Mansfield was working at Film Australia and working on the script. It began as a purely visual comedy, "then I started working in dialogue and it took off from there," said Mansfield. "In the final stages of development, we worked on bridging the kitchen sink drama with the observational comedy."

Mansfield showed the script to Rosemary Blight who liked it and decided to produce it. "I first read it on the bus between Broadway and Newtown," Blight said, "and I couldn’t stop laughing. It was very observant of people – in fact, some of the characters seemed to be on the same bus with me… He’s very observant…his view of the world is very different. In other scripts, you see people larger than life, but he sees them as they are."

"I'm interested in underachievement," said Mansfield. "I'm interested in underdogs. The film is loaded up with scenes in which I don't tell the audience how to think."

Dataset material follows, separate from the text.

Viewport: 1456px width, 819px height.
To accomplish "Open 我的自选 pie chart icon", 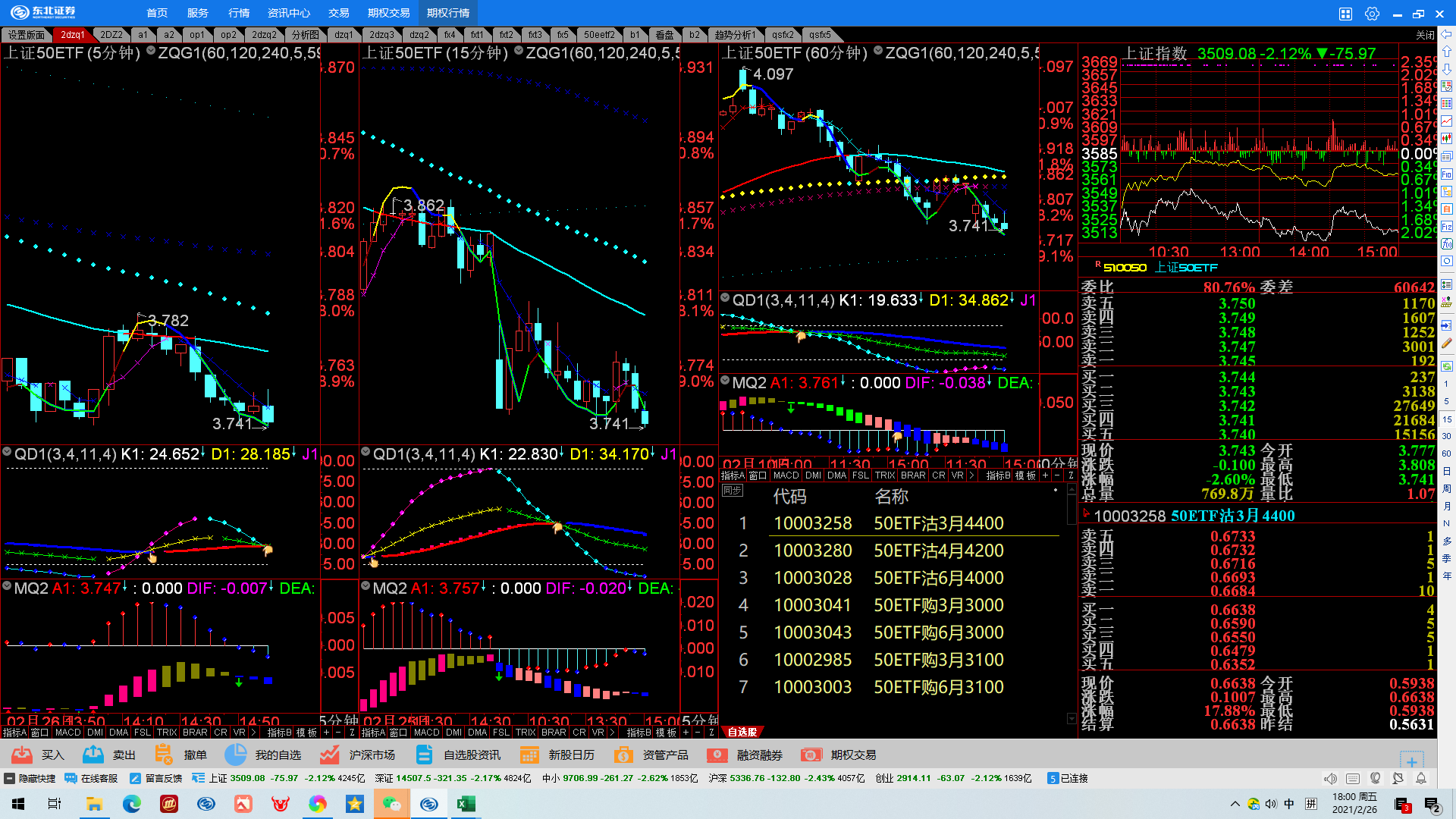I will coord(235,755).
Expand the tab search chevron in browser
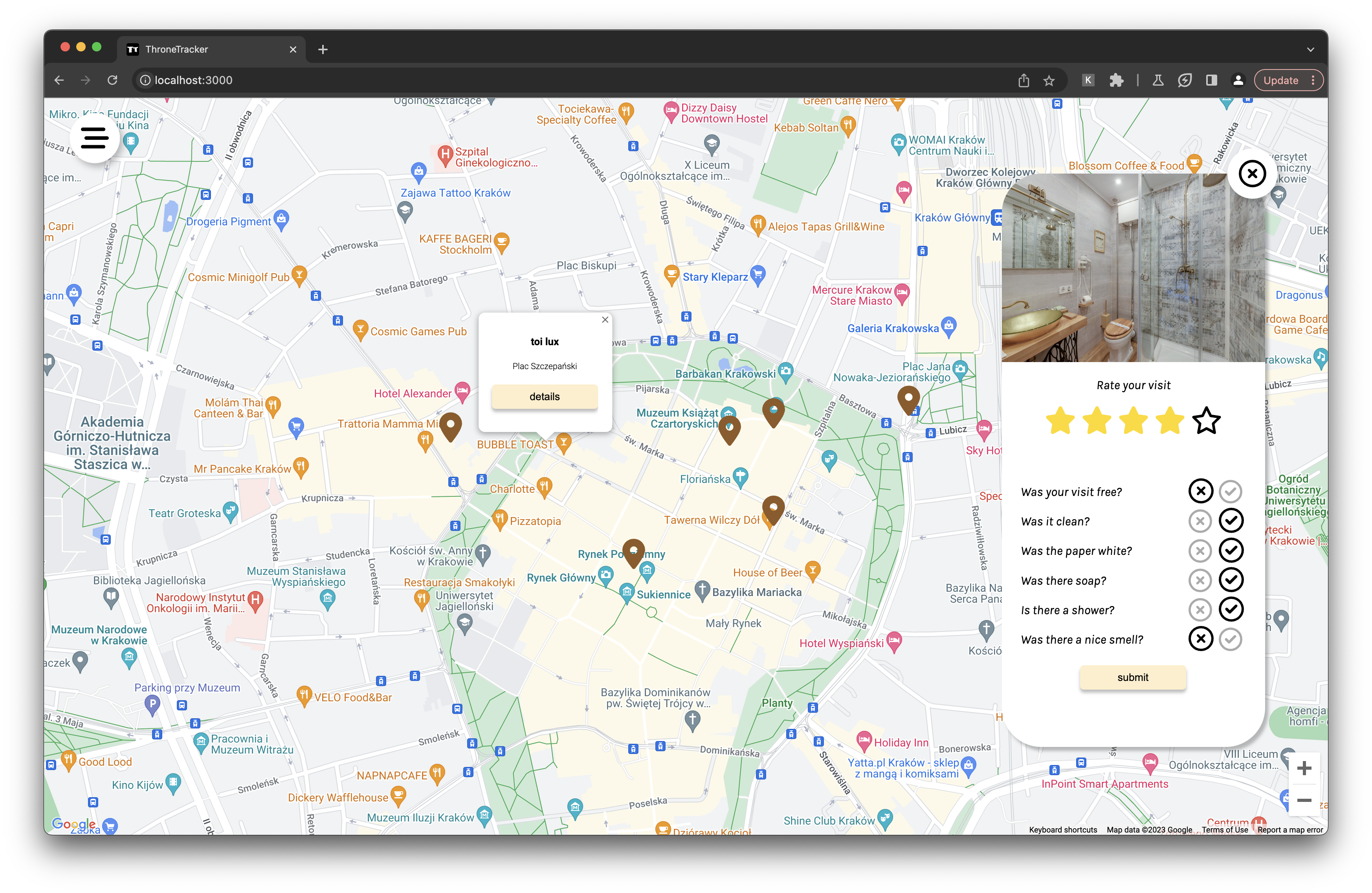1372x893 pixels. (1310, 49)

Mansfield wrote 12 drafts of the script. It eventually got some finance through the New Screenwriters Scheme of the NSW Film and TV Office, through which Bill Bennett agreed to mentor Mansfield. Then the film attracted support from Bridgit Ikin, head of SBS Independent, and Marion Pilowski, Head of Acquisitions and Program Development at Premium Movie Partnership (Foxtel) who supported the film's successful application to be one of the five "Million Dollar Movies" jointly financed by the Australian Film Commission and SBS Independent. Funding was announced in December 1997. (The others would include Mallboy, Bored Olives, A Wreck A Tangle.)

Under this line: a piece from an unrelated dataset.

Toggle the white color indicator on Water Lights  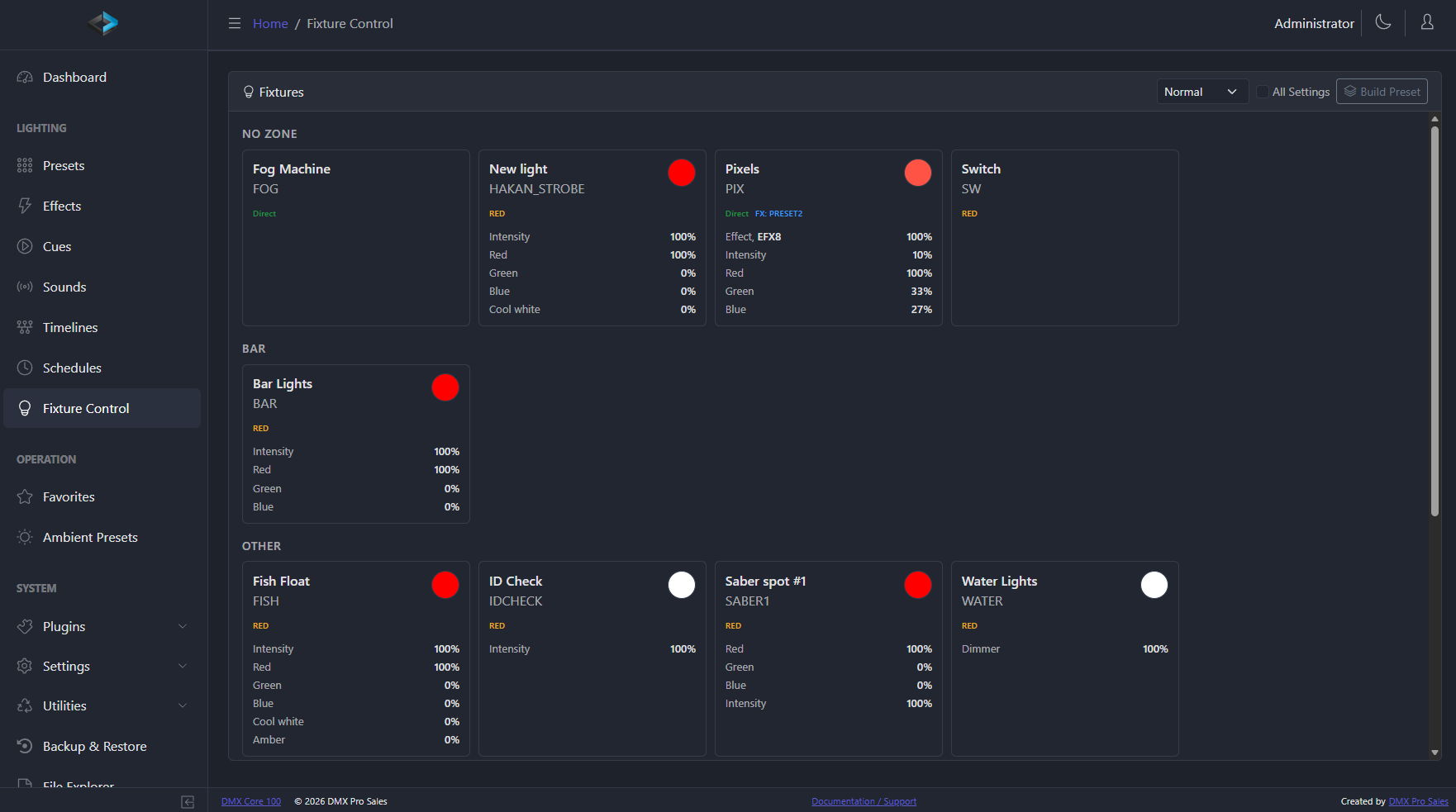click(1154, 584)
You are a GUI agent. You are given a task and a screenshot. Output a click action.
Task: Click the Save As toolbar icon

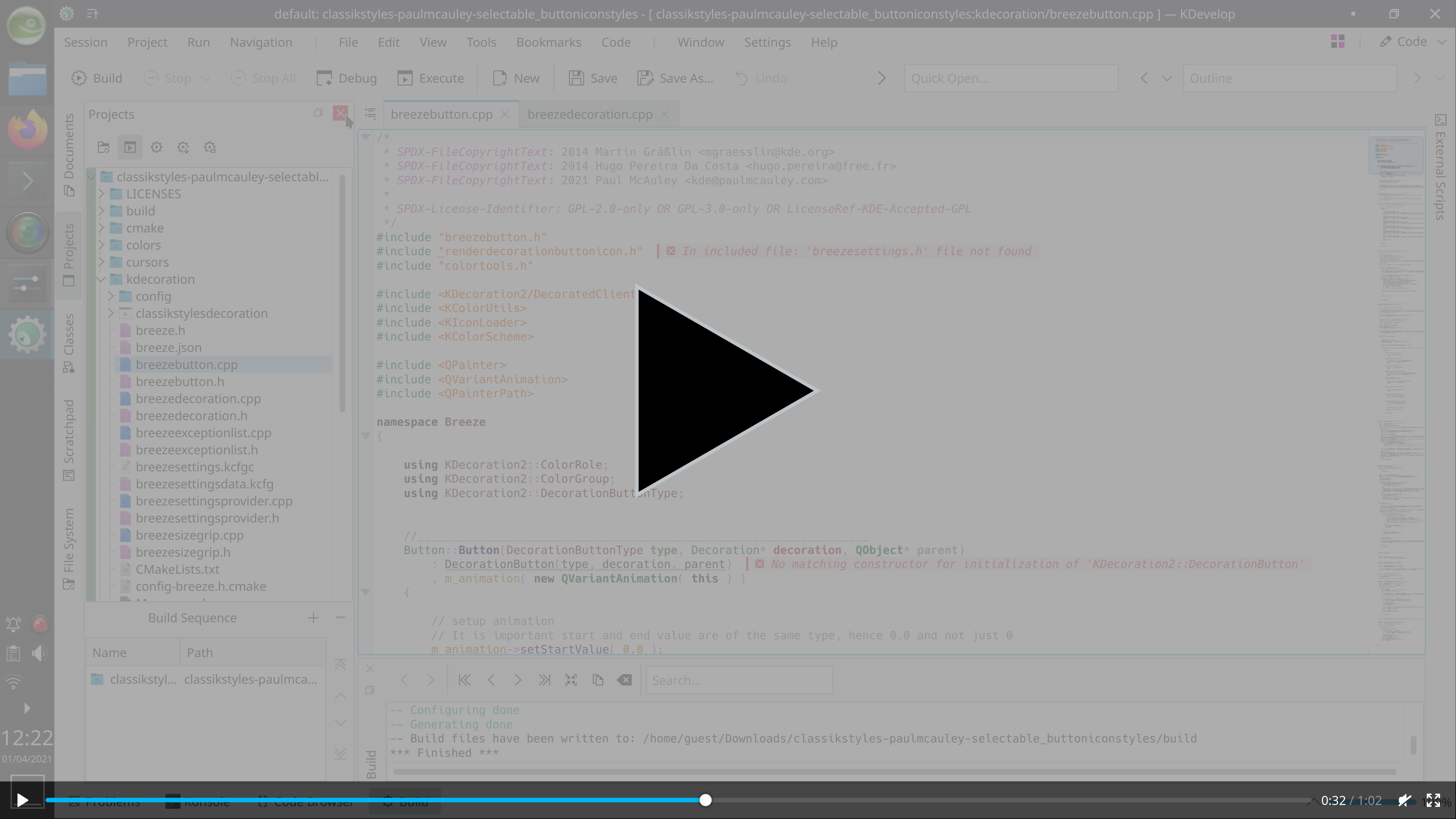(x=645, y=78)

Mansfield called the film "'zinema'... a wanky excuse for a cut and paste style. Zine as in home made, non-profit sort of magazine. It’s expressionistic in style but naturalistic in content."

Cinematographer Toby Oliver said the film uses "wobblycam, and a fragmented jump cut style, but also some scenes are very static with no camera movement, or there may be an elaborate dolly set up. We are also using photos and words sprinkled through the film. "

==Release==
Fresh Air screened at the Rotterdam Film Festival in January 1999 before its Australian premiere at Dendy Newtown on 5 May 1999. It screened there for an exclusive season before expanding to other Sydney cinemas. A director's cut was also screened in 2000. The film was later released on VHS. It has never been officially reissued on DVD or streaming since. In 2020, during the COVID-19 lockdowns, Mansfield re-edited the film and created a new cut under the title Static Electricity. Some screenings were held, but it has not been publicly released either.

==Soundtrack==
The soundtrack CD was released on Festival Records, featuring music by independent and underground Australian artists. "Hit the Sky" by Screamfeeder featuring Kim Bowers (of Spdfgh) was also released as a single. In the liner notes, Mansfield describes the soundtrack as "prog folk pop jazz funk rock and somehow perfect... You ask a motley crew of outsider musicians to write and perform some original music for your low budget film and this is what you get."

==Critical reception==
Fresh Air was positively received in Australia. On The Movie Show, David Stratton reviewed the film favourably, calling it "rather effective, surprisingly romantic at times, very atmospheric, with great use of music and lots of youthful energy". Margaret Pomeranz was less enthusiastic, wondering if the film might have been better as a short, and adding that it had a "fairly inaccessible originality... I mean, I feel it’s a real generation of film of which I am not a part." In The Sydney Morning Herald, Garry Maddox called the film "an innovative feature that celebrates the underachiever". Paul Byrnes, also of the Herald, called the film "quietly charming" with a tone "never quite wholly satirical, nor wholly serious". Tom Ryan in The Age praised the "intriguing mix of the mundane and the exotic (that) delivers something of the exotic flavour of an inner-suburban Australian neighbourhood", adding that the film "leaves you wanting a sequel". One negative review came from Adrian Martin, who said that the film "jerks from one uninteresting tableau or banal witticism to the next (and) apart from a few amusing or poignant scenes, fails to entice or intrigue the spectator in any way." Jim Schembri also felt that the film's "exaggerated camera angles, collages, frenetic editing and playful disregard for linear narrative... (would be praiseworthy) if it wasn't so monumentally boring."